This spring government is consulting on its Storm Overflows Reduction Plan and water companies have been told by Ofwat to publish their own plans for improvement. Water Minister Rebecca Pow has vowed government will look at the “really big picture” on water management. So how big is really big? And who will pay and how much?
CIWEM director of policy Alastair Chisholm sets out ten big picture asks on overflows, which have been made in CIWEM’s new report: River water quality and storm overflows – a systems approach to maximising improvement.
The headlines from Minister Pow are encouraging. On storm overflows, we know wider issues such as a review of Schedule 3 of the Flood and Water Management Act and consideration of a ban on plastic-containing wet wipes are taking place, in addition to the requirements for water and sewerage companies (WaSCs) to set out plans for how they will tackle problematic overflows.
Combined, those bring a water company and flood risk management / development planning suite of measures together which, harnessing Drainage and Sewerage Management Plans and water company business planning, point towards some beneficial progress.
It’s hard to feel that some in our sector – particularly campaign groups – won’t be disappointed by ambition levels but that ambition will be impossible to judge for a while, and will play out over years. In the meantime, timing isn’t good for the optics of throwing loads of money at the problem.

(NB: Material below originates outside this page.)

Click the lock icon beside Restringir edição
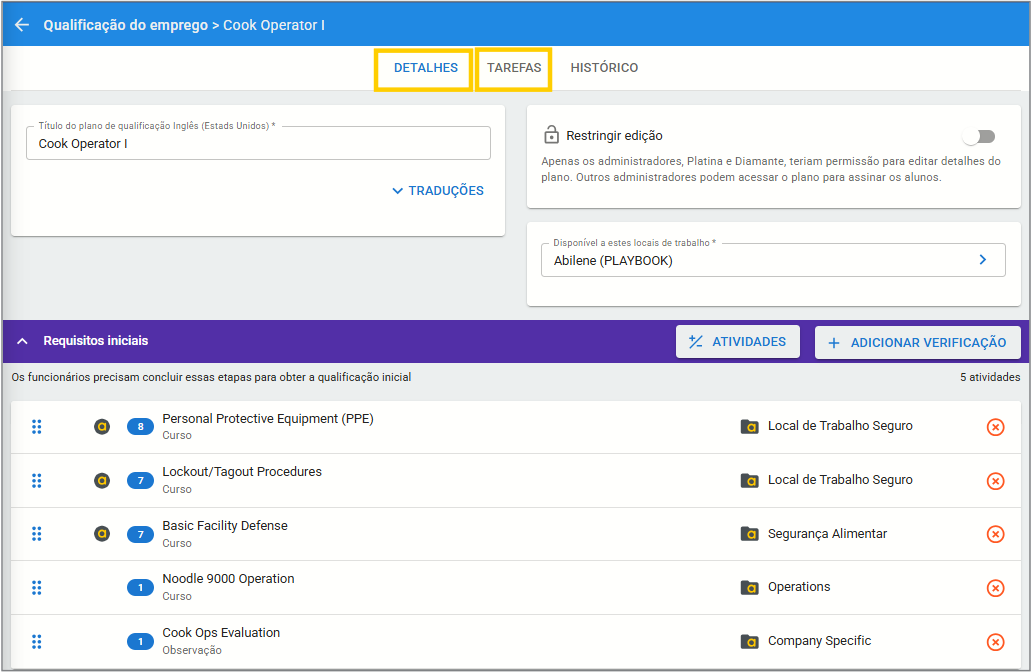Screen dimensions: 1031x672 [x=551, y=135]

With daunting inflation and a rampant cost of living crisis politicians won’t want to countenance adding much more pain through higher water bills.
Which means looking everywhere for the opportunities to improve things becomes more important, even if individually these might not be headline-grabbing actions. With this in mind, here are ten things we’d like government to weave into its “really big picture” storm overflows plan:
Heavy emphasis is being placed on keeping surface water out of combined sewers as a leading way of tackling the problem. Sustainable drainage systems (SuDS) may not always be the cheapest solution, nor fix wider issues like groundwater ingress into sewers. But they will almost certainly deliver the widest range of benefits beyond simply reducing overflows. If investment is going to be made, let’s use an approach which also helps nature, climate, urban diffuse pollution, health and wellbeing where possible before exploring other options.

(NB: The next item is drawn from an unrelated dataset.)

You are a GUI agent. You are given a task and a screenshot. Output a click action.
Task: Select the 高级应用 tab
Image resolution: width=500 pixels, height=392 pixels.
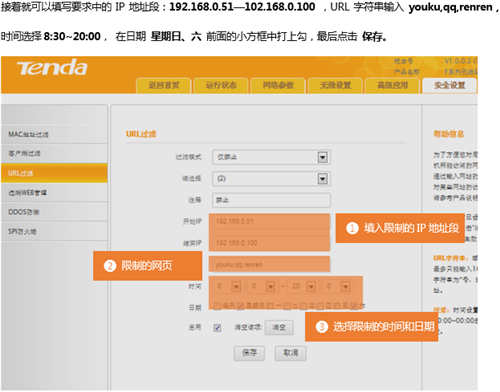click(x=392, y=86)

A mechanism is needed, more than a decade on, to consistently achieve multifunctional SuDS delivery, adoption and maintenance for new developments. The current patchy approach doesn’t. Enough said.

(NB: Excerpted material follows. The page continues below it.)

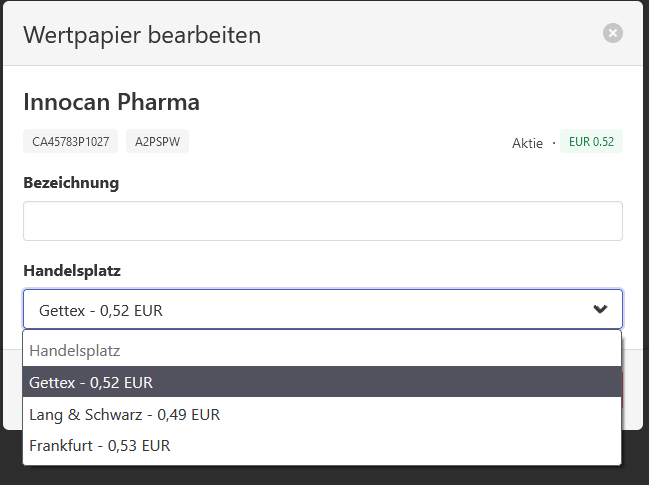Choose Lang & Schwarz - 0,49 EUR
This screenshot has height=485, width=649.
[x=322, y=414]
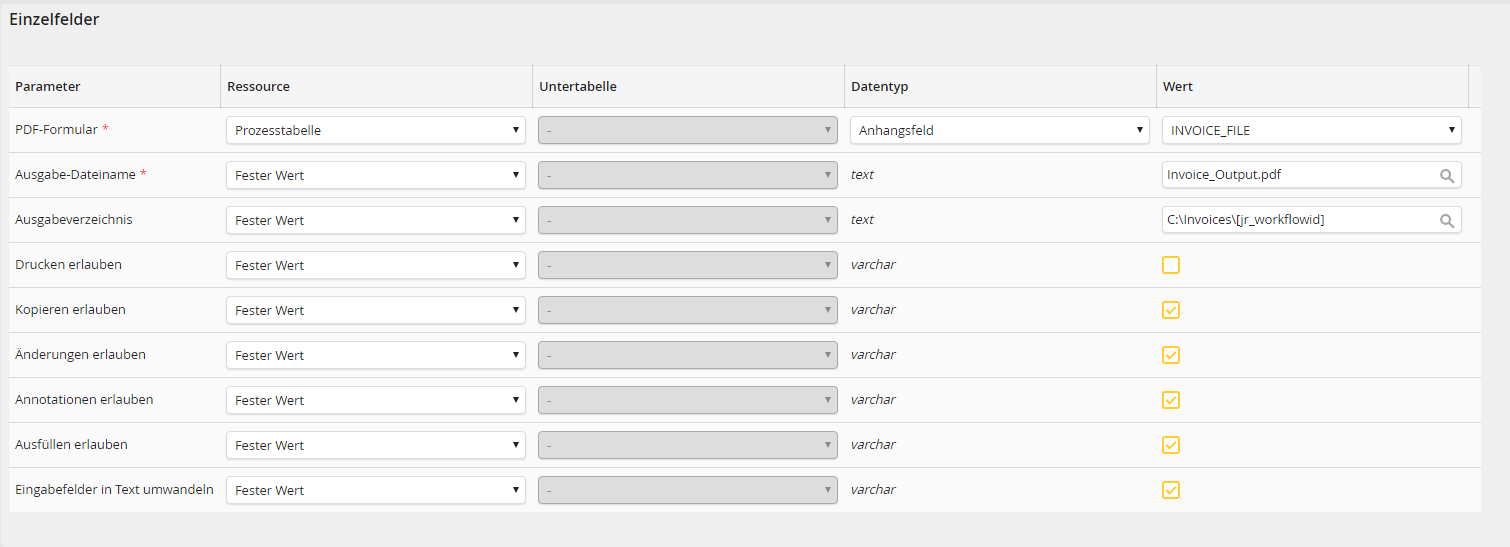Click magnifier icon in Ausgabeverzeichnis field

tap(1446, 221)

Regulators have taken an ear-bashing over storm overflows. Indications are that Ofwat in particular is keen to be seen to be tough following directions to companies on executive pay and production of storm overflow plans in double-quick time. This needs to be carried forward from now on; past pollution misdemeanours by water companies will not be tolerated by a public more acutely aware of the importance of trust in delivering a vital public service.
Major manufacturers have either been disinterested in, or disregarded the impacts the design and use of their products is having on the environment, despite the overwhelming scale of the plastic waste problem and the problems with single use products. They block sewers and cause sewage borne litter and microfibre pollution. Hit them with a ban.
With such an emphasis on reducing the volume of surface water drained into combined sewers, the ability to provide a price incentive to non-residential customers at least to disconnect their surface water drainage and encourage the use of various SuDS approaches is attractive. Ofwat considers site area-based charging for surface water to be the fairest way to charge, but few WaSCs have implemented it. It’s time to understand why and take another look at the rules and drivers.
Pilot studies have shown the benefit in opportunity mapping drainage catchments to identify where distributed, small-scale SuDS schemes can have a collective benefit to flood risk and storm overflow discharges downstream. This picture can help unlock funding streams to aid delivery and should be encouraged in problem catchments.
Flexibility can be key in opportunistically enhancing surface water management or water quality outcomes associated with small schemes and works, achieving good value for money by achieving savings on construction when other organisations are also involved. Yet the rules, necessary evidence and timescales associated with applying for grant funding can be prohibitive to the need to be nimble in collaborative local delivery. These rules should be reviewed to understand how they can better support such small schemes.
The ability for risk management authorities to make the best use of flood risk management grants for schemes which are not prioritising flood risk management (but are still beneficial) relies on their ability to secure significant partner contributions under government’s partnership funding rules.
Because there can be synergistic benefits between managing surface water more sustainably for flood risk benefit and in removing it from combined sewers so reducing pressure on these networks, WaSCs should proactively look to make pots of money available to maximise these benefits with partner organisations.
Highways authorities have historically not embraced the opportunity to sustainably deal with the large volume of often polluted runoff which drains from roads. Given urban greening drivers, a legal duty requiring them to explore where SuDS could be worked into regular footway or highway maintenance activities, construction of traffic calming or other infrastructure such as cycle lanes would sharpen their focus. This could potentially be included in upcoming levelling-up and regeneration legislation.
The disruption and inefficiency involved in uncoordinated street works by various infrastructure operators is considerable. Infrastructure coordination teams, such as that run by the GLA in London, may offer potential to achieve more collaboration and synchronised delivery of SuDS alongside other works. Lessons should be sought from this experience and if effective government should seek to encourage similar approaches in authorities nationwide.